Take Chris Grayling's announcement about young offenders last week. I am sure that there is hardly a soul in the land who would not want troubled young offenders to regain a stable pattern of life. But the idea that this is to be (partly) achieved by having lights out at 10.30 pm across the young offenders' institutions (if that is what he really did say) is not just cloud-cuckooland. It dangerously dirigiste. Surely you have to trust the heads of those institutions to use their judgements about bedtime (I mean they are not aiming to encourage disruption, are they?)
The same goes for bad cancer-diagnosing doctors.
Again, as reported, Jeremy Hunt wants to name and shame those GPs who dont pick up enough cancer patients.

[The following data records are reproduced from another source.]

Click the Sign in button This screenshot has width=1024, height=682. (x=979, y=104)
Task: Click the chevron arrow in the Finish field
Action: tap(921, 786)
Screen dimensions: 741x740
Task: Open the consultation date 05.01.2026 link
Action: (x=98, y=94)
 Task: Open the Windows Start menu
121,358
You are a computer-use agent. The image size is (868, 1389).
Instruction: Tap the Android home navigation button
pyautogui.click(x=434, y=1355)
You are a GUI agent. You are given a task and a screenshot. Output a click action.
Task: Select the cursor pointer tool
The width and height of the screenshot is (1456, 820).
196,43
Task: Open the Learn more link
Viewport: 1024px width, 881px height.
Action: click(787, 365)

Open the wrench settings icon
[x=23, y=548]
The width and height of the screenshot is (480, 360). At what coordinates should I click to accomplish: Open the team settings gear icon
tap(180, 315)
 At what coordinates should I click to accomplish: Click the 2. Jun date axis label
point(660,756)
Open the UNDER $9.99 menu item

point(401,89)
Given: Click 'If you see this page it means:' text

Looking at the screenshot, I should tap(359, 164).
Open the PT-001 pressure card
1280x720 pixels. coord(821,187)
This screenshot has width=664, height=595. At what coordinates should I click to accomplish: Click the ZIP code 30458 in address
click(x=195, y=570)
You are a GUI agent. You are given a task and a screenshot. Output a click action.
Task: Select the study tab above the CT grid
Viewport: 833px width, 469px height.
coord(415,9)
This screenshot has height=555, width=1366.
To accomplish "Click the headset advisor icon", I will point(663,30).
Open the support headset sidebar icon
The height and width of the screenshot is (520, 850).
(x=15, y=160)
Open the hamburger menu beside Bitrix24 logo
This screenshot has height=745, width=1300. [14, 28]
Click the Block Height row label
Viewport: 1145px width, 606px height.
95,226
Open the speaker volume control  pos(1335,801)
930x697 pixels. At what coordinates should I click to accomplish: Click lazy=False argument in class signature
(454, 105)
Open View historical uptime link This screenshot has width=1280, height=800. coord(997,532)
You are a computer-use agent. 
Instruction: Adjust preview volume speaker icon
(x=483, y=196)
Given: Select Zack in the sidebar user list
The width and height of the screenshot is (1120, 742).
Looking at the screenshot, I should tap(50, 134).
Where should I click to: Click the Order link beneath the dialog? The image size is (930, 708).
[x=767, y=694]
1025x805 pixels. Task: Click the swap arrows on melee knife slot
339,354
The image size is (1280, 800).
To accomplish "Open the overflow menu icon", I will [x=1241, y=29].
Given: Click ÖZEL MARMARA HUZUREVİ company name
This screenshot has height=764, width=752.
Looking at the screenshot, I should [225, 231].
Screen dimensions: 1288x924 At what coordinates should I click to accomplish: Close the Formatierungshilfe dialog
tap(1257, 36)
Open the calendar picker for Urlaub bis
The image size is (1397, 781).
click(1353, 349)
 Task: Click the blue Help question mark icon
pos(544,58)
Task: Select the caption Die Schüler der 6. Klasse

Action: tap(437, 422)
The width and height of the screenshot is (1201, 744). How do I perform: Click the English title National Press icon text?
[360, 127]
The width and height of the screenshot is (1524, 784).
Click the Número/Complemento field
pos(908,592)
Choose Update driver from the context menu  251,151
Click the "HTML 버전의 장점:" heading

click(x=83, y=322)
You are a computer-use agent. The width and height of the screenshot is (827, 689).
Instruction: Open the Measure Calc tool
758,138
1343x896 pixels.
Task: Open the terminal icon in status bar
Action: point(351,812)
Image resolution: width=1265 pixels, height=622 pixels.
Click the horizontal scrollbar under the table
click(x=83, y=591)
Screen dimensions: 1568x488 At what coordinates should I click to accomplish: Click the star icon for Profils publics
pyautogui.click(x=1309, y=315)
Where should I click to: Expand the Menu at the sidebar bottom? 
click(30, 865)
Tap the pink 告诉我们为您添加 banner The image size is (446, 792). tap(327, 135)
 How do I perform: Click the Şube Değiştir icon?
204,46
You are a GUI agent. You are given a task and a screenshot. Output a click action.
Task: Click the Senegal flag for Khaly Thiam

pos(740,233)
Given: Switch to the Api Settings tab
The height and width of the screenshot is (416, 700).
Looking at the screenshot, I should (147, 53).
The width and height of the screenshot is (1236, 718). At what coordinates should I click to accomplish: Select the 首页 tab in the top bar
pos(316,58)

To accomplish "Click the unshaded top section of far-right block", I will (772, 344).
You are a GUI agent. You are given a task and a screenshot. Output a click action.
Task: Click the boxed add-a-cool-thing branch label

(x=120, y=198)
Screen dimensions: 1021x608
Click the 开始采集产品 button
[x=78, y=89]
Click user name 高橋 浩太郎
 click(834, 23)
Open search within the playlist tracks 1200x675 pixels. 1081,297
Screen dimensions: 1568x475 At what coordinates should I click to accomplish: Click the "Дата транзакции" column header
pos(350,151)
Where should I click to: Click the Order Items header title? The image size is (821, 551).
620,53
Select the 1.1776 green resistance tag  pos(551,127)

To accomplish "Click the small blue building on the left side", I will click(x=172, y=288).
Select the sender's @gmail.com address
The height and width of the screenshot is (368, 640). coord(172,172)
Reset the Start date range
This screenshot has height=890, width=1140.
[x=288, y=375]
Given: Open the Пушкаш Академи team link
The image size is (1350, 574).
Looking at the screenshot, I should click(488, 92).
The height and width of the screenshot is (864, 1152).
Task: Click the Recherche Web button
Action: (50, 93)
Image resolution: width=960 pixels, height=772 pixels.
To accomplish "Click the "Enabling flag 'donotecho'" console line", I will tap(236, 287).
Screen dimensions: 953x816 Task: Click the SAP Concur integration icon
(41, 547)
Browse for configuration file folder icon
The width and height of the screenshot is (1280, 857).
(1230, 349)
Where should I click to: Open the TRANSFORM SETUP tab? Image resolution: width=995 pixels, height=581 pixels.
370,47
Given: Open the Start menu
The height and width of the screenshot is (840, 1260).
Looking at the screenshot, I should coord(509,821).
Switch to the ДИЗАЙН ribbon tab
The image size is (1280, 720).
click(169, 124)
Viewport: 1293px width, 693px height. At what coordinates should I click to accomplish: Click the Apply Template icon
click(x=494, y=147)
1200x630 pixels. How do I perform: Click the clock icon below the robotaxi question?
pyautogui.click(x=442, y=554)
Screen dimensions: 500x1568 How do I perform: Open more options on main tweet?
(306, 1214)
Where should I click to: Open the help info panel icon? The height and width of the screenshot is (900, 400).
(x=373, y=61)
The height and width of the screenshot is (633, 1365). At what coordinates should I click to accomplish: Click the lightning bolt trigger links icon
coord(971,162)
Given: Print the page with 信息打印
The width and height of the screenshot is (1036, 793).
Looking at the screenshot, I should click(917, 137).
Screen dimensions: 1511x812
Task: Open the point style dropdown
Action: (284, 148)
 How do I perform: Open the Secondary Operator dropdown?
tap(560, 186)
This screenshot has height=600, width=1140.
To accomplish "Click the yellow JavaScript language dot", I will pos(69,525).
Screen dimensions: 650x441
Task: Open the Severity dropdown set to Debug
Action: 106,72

Well fine; we want to go to our GPs and to have them spot the symptoms of cancers and refer us on. But do we want GPs to be so anxious about their stats that they send every sodding one of us whose symtoms are, or might be, compatible with cancer off to the MRI scan? That's of course what the risk averse GP will do, but it will flood the NHS's resources and it will cause days/months of worry to perfectly healthy people.
There is a similar problem about Michael Gove's rulings about not taking kids out of school within term-time -- and fining them if they do. Well sure, we all think that kids should not bunk off school for repeated family holidays. But sometimes that family holiday might be exactly what they need (and there is a sense that it is sometimes difficult for a head teacher to say so - because it seems to be their call). And just look at the money wasted now on fighting the disputes by people who may or may not be serial offenders. Cui bono? Shouldnt this be sorted elsewhere?
I have to say that I fear that in a few years time, universities will be compelled, by law, to give students at least 6 feedback sessions a term, even if their teachers think that they shoud spend a term doing a big piece of independent work -- or whether they should be producing two pieces of written work a week.
The point is that we rely on good judgement here, not the tick box.